§ OBJECTIVE
Can you extract every one of the records below and reproduce each line word for word?

§ RECORDS FOR THIS TASK
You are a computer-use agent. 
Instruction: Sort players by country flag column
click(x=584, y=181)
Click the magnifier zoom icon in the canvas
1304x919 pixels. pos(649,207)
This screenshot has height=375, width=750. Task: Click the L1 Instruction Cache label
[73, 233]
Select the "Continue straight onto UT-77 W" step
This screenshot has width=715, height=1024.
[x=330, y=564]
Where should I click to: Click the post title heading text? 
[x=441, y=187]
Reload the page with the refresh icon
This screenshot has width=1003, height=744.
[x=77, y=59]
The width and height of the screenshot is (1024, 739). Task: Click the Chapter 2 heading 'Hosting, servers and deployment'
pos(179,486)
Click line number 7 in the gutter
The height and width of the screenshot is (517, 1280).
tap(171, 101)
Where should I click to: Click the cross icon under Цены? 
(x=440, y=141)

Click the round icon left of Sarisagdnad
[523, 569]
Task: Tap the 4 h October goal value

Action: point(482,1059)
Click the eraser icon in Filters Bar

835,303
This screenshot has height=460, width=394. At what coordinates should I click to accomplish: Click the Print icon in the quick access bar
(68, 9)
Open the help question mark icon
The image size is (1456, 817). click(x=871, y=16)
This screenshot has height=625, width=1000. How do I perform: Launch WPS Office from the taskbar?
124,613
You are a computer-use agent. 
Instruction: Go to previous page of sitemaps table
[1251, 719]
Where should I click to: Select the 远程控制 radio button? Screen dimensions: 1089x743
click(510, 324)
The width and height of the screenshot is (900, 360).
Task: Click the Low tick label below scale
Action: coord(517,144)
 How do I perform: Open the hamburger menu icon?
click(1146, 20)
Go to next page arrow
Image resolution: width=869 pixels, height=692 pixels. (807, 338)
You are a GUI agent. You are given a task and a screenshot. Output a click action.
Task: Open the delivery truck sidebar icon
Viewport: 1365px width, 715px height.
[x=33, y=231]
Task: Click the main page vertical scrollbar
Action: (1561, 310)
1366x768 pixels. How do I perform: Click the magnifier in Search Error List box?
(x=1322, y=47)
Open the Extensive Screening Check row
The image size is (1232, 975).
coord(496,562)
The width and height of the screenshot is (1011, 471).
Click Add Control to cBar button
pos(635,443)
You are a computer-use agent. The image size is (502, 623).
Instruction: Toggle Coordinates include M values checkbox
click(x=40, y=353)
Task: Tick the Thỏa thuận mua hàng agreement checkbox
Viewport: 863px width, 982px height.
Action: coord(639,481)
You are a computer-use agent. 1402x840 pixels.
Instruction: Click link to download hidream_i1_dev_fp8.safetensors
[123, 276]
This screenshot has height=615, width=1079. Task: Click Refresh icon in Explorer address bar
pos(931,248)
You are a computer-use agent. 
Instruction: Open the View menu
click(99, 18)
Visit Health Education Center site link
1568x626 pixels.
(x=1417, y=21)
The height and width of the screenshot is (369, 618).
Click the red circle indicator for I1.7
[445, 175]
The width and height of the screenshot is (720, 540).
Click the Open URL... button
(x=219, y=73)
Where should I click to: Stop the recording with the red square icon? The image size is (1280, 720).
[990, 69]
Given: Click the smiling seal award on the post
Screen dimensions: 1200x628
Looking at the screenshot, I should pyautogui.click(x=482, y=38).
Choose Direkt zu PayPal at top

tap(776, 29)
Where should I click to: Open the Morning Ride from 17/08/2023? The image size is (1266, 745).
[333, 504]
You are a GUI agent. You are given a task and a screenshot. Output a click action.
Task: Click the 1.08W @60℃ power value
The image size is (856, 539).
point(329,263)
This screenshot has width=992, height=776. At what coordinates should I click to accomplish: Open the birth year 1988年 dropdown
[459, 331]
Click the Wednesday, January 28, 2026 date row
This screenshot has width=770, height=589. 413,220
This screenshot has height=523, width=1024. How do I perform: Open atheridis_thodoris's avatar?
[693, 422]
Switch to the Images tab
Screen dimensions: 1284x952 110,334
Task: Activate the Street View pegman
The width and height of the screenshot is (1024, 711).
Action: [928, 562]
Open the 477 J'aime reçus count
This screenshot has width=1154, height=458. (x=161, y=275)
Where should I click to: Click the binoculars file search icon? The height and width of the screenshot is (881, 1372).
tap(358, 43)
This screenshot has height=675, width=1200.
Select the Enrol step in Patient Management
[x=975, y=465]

§ EXPECTED OUTPUT
You are a computer-use agent. 
Instruction: Sort players by country flag column
click(x=584, y=181)
Click the magnifier zoom icon in the canvas
1304x919 pixels. pos(649,207)
This screenshot has height=375, width=750. Task: Click the L1 Instruction Cache label
[73, 233]
Select the "Continue straight onto UT-77 W" step
This screenshot has width=715, height=1024.
[x=330, y=564]
Where should I click to: Click the post title heading text? 
[x=441, y=187]
Reload the page with the refresh icon
This screenshot has width=1003, height=744.
[x=77, y=59]
The width and height of the screenshot is (1024, 739). Task: Click the Chapter 2 heading 'Hosting, servers and deployment'
pos(179,486)
Click line number 7 in the gutter
The height and width of the screenshot is (517, 1280).
tap(171, 101)
Where should I click to: Click the cross icon under Цены? 
(x=440, y=141)

Click the round icon left of Sarisagdnad
[523, 569]
Task: Tap the 4 h October goal value

Action: point(482,1059)
Click the eraser icon in Filters Bar

835,303
This screenshot has height=460, width=394. At what coordinates should I click to accomplish: Click the Print icon in the quick access bar
(68, 9)
Open the help question mark icon
The image size is (1456, 817). click(x=871, y=16)
This screenshot has height=625, width=1000. How do I perform: Launch WPS Office from the taskbar?
124,613
You are a computer-use agent. 
Instruction: Go to previous page of sitemaps table
[1251, 719]
Where should I click to: Select the 远程控制 radio button? Screen dimensions: 1089x743
click(510, 324)
The width and height of the screenshot is (900, 360).
Task: Click the Low tick label below scale
Action: coord(517,144)
 How do I perform: Open the hamburger menu icon?
click(1146, 20)
Go to next page arrow
Image resolution: width=869 pixels, height=692 pixels. (807, 338)
You are a GUI agent. You are given a task and a screenshot. Output a click action.
Task: Open the delivery truck sidebar icon
Viewport: 1365px width, 715px height.
[x=33, y=231]
Task: Click the main page vertical scrollbar
Action: (1561, 310)
1366x768 pixels. How do I perform: Click the magnifier in Search Error List box?
(x=1322, y=47)
Open the Extensive Screening Check row
The image size is (1232, 975).
coord(496,562)
The width and height of the screenshot is (1011, 471).
Click Add Control to cBar button
pos(635,443)
You are a computer-use agent. The image size is (502, 623).
Instruction: Toggle Coordinates include M values checkbox
click(x=40, y=353)
Task: Tick the Thỏa thuận mua hàng agreement checkbox
Viewport: 863px width, 982px height.
Action: coord(639,481)
You are a computer-use agent. 1402x840 pixels.
Instruction: Click link to download hidream_i1_dev_fp8.safetensors
[123, 276]
This screenshot has height=615, width=1079. Task: Click Refresh icon in Explorer address bar
pos(931,248)
You are a computer-use agent. 
Instruction: Open the View menu
click(99, 18)
Visit Health Education Center site link
1568x626 pixels.
(x=1417, y=21)
The height and width of the screenshot is (369, 618).
Click the red circle indicator for I1.7
[445, 175]
The width and height of the screenshot is (720, 540).
Click the Open URL... button
(x=219, y=73)
Where should I click to: Stop the recording with the red square icon? The image size is (1280, 720).
[990, 69]
Given: Click the smiling seal award on the post
Screen dimensions: 1200x628
Looking at the screenshot, I should pyautogui.click(x=482, y=38).
Choose Direkt zu PayPal at top

tap(776, 29)
Where should I click to: Open the Morning Ride from 17/08/2023? The image size is (1266, 745).
[333, 504]
You are a GUI agent. You are given a task and a screenshot. Output a click action.
Task: Click the 1.08W @60℃ power value
The image size is (856, 539).
point(329,263)
This screenshot has width=992, height=776. At what coordinates should I click to accomplish: Open the birth year 1988年 dropdown
[459, 331]
Click the Wednesday, January 28, 2026 date row
This screenshot has width=770, height=589. 413,220
This screenshot has height=523, width=1024. How do I perform: Open atheridis_thodoris's avatar?
[693, 422]
Switch to the Images tab
Screen dimensions: 1284x952 110,334
Task: Activate the Street View pegman
The width and height of the screenshot is (1024, 711).
Action: [928, 562]
Open the 477 J'aime reçus count
This screenshot has width=1154, height=458. (x=161, y=275)
Where should I click to: Click the binoculars file search icon? The height and width of the screenshot is (881, 1372).
tap(358, 43)
This screenshot has height=675, width=1200.
Select the Enrol step in Patient Management
[x=975, y=465]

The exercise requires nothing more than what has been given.